FBA is also referred to as constraint-based flux analysis and it is the lack of sufficient constraints on a metabolic network that is the cause of the existence of a solution space instead of a singular flux solution. Identifying additional constraints to shrink the solution space remains a focus of FBA development (Bonarius, Schmid & Tramper 1997; Covert, Famili & Palsson 2003; Price, Reed & Palsson 2004). Current FBA flux models are augmented with metabolic and physiological information from the literature – bibliome (Duarte et al. 2007) – as well as with gene and protein expression and localization data derived from network reconstructions (Schilling, Edwards & Palsson 1999; Feist et al. 2009). Current FBA models also include regulatory information to restrict the actual flux map for a given tissue and/or condition (Covert & Palsson 2002).

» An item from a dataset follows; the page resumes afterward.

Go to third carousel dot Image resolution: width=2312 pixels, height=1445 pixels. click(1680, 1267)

A different line of attack was taken by groups that sought to include the intrinsic biophysical constraints that operate on metabolism. Work of this kind uses the functional group contributions of metabolites (Mavrovouniotis 1990, 1991; Jankowski et al. 2008), in combination with estimates for cellular pH and ionic strength to calculate their Gibbs free energy (Maskow & von Stockar 2005). With this information, the directionality of reactions can be estimated [Energy Balance Analysis (EBA); Beard, Liang & Qian 2002; Qian, Beard & Liang 2003; Beard et al. 2004] and thermodynamically feasible metabolite concentration ranges can be established. Likewise, the method thermodynamic-based FBA (TMFA) uses group contributions to trim the number of likely metabolic routes from substrate to product (Henry, Broadbelt & Hatzimanikatis 2007), although other algorithms directly include metabolite concentration ranges as part of the optimization criterion (Hoppe, Hoffmann & Holzhutter 2007). The relationship between free energy changes and flux reversibility was the topic of two recent theoretical studies. These studies addressed how enzyme mechanisms affect exchange fluxes as determined by labelling-based MFA (Beard et al. 2004; Wiechert 2007). The same relationship can be used to extend thermodynamic constraints to MOMA predictions (Libourel et al., unpublished results).

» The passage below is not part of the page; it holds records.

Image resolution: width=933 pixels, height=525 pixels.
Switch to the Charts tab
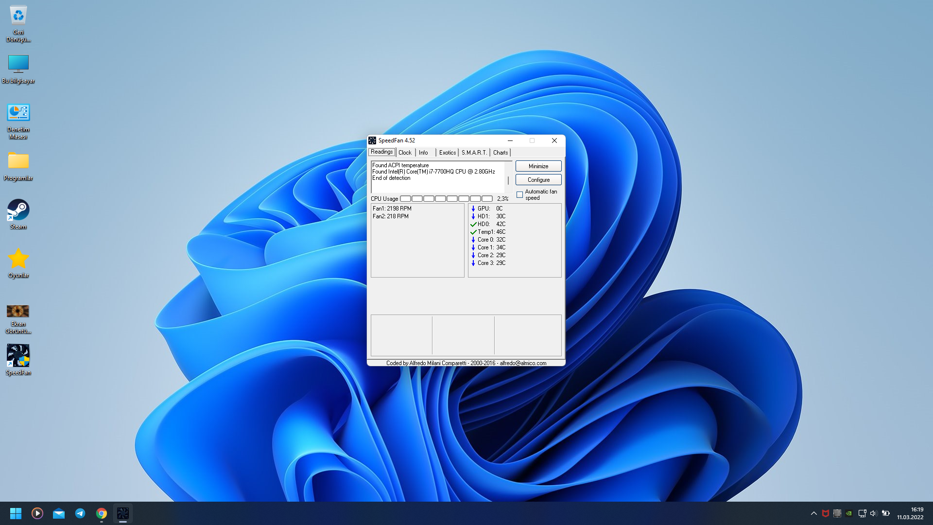click(500, 153)
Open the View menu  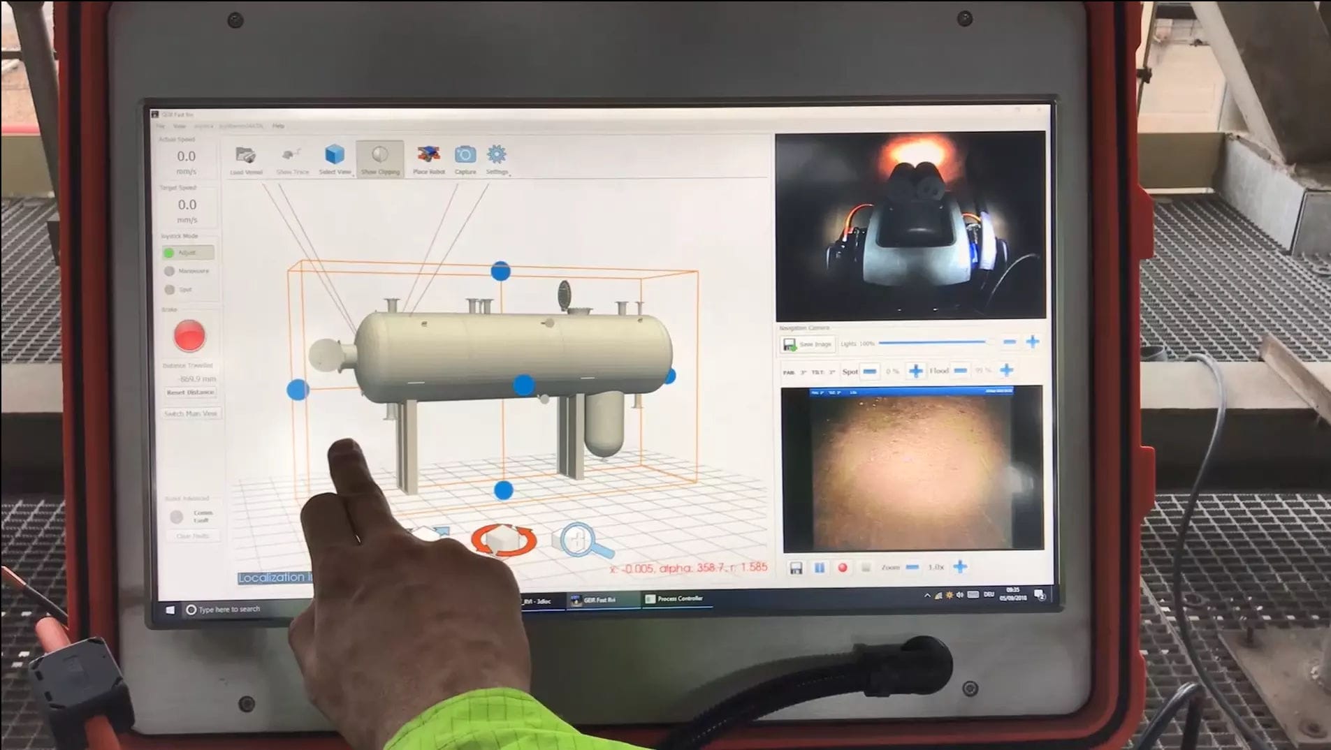point(180,126)
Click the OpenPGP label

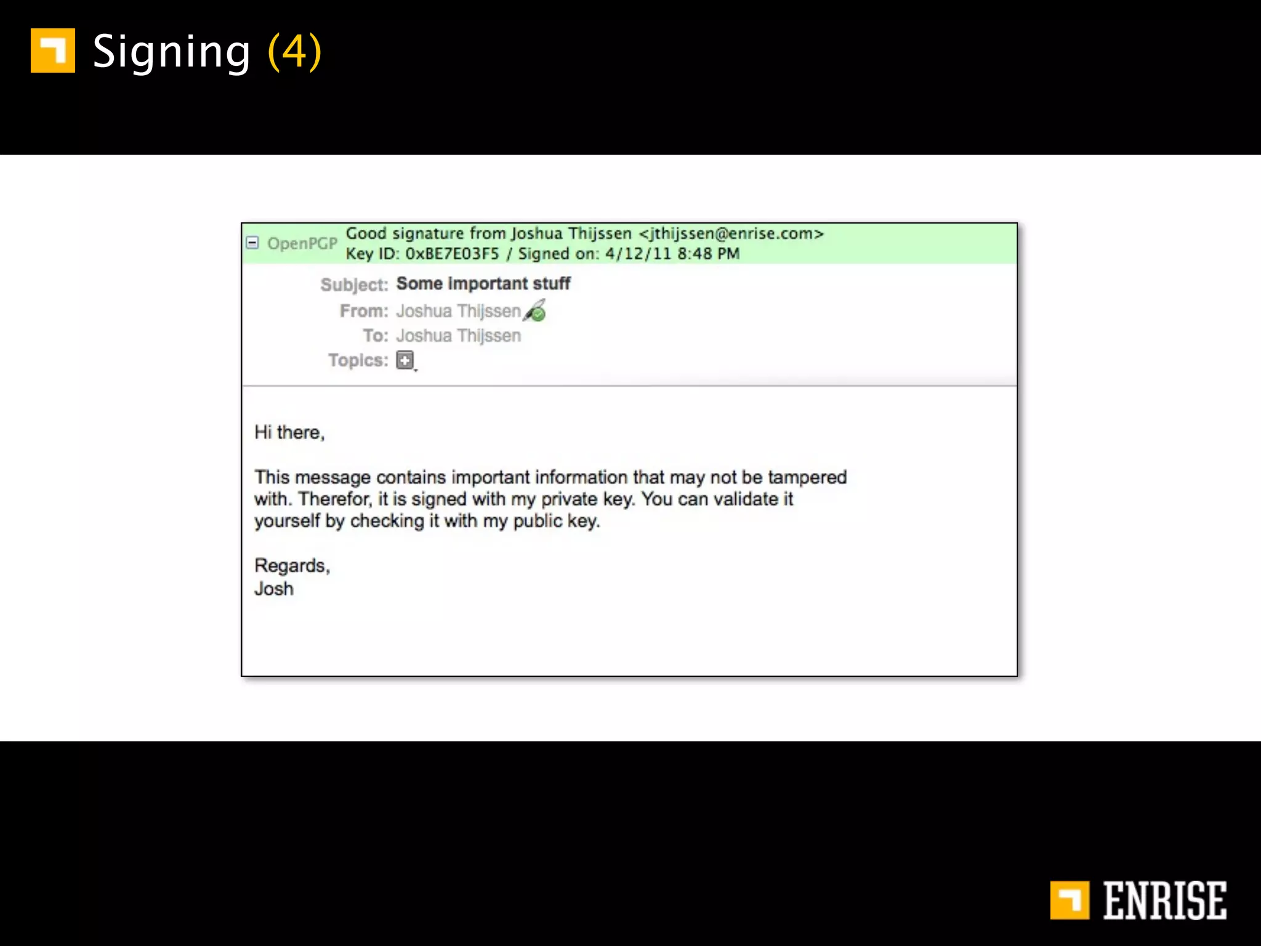(302, 243)
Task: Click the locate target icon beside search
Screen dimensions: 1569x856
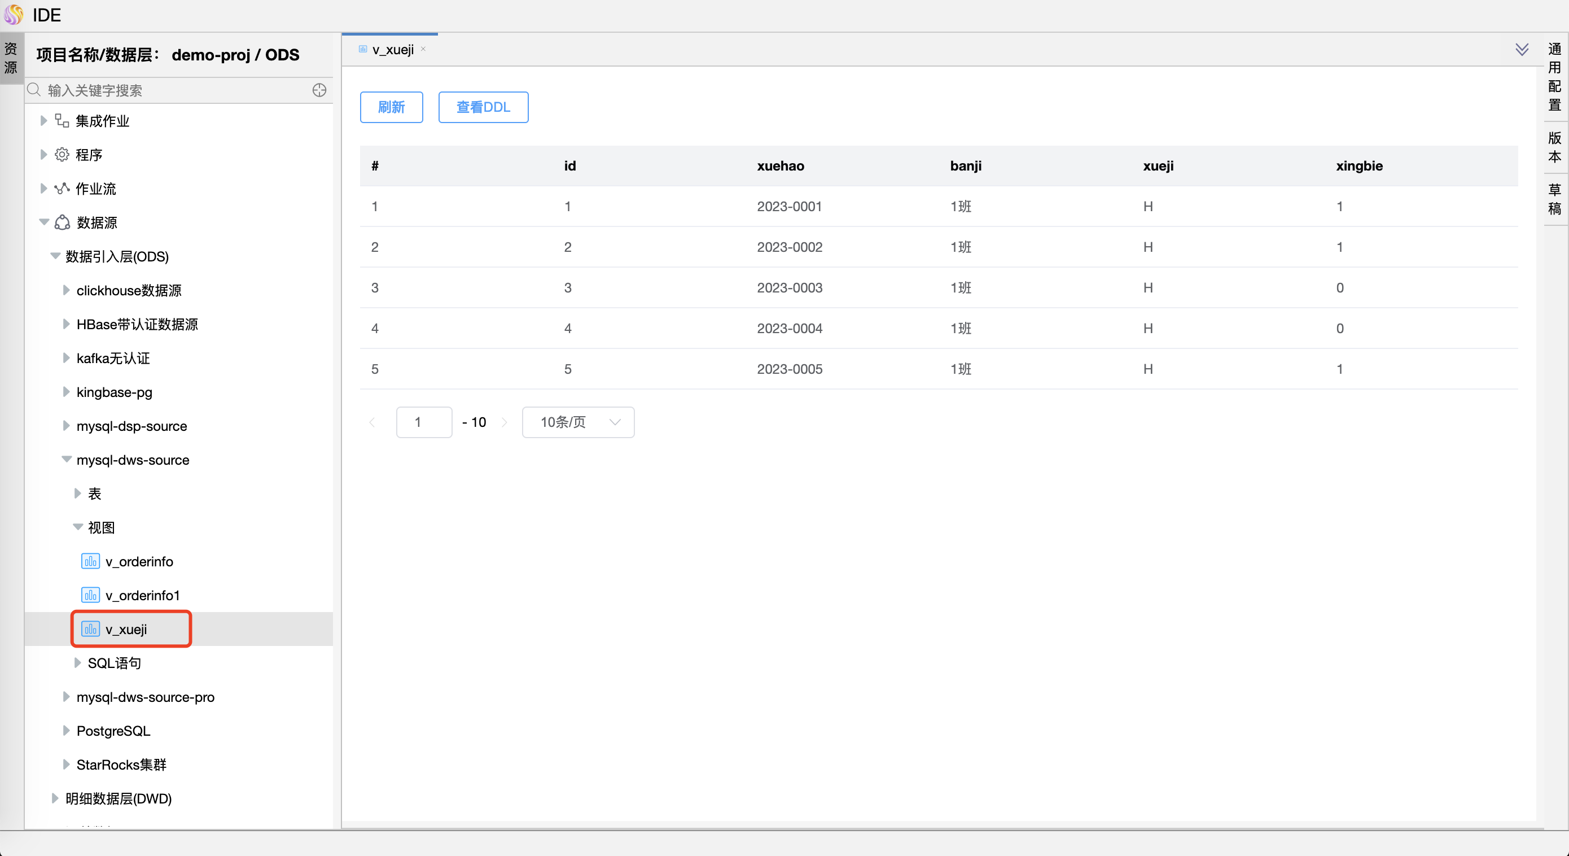Action: pyautogui.click(x=319, y=90)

Plants are indispensable sources of food, feed and fibre production and offer potentially invaluable resources for making renewable feedstocks and fuels. Manipulating plant metabolism to better serve these and future needs requires an improved understanding of the links between genotype and phenotype. Fluxes through metabolism directly report on cellular physiology at the network level and their analysis has received increasing attention in recent years. A range of different MFA methods has been applied to plant systems, yielding unique insights into the operation of plant metabolic networks. Importantly, MFA allows emergent properties of the network (e.g. overall efficiency) to be analysed, and offers the prospect of better linking functional phenotypes with genotype than has been possible to date.

The MFA toolset continues to grow, with developments in the microbial metabolic engineering community pointing the way towards predictive flux modelling and whole-genome network analyses. Importing both existing and emerging MFA methods for plant studies faces considerable hurdles because of the greater complexity of plant metabolic networks and our ignorance of them at the gene, protein and subcellular compartment levels. Structural and functional genomic investigations will continue to unveil the metabolic capability of plants, but the ability to estimate fluxes confidently and accurately will require measurements that are compartment-specific. As experimental techniques are enhanced to better discern compartmentalized behaviours, the resulting metabolic model can be expected to be more accurate and serve to better aid rational metabolic engineering efforts in plant and other complex systems.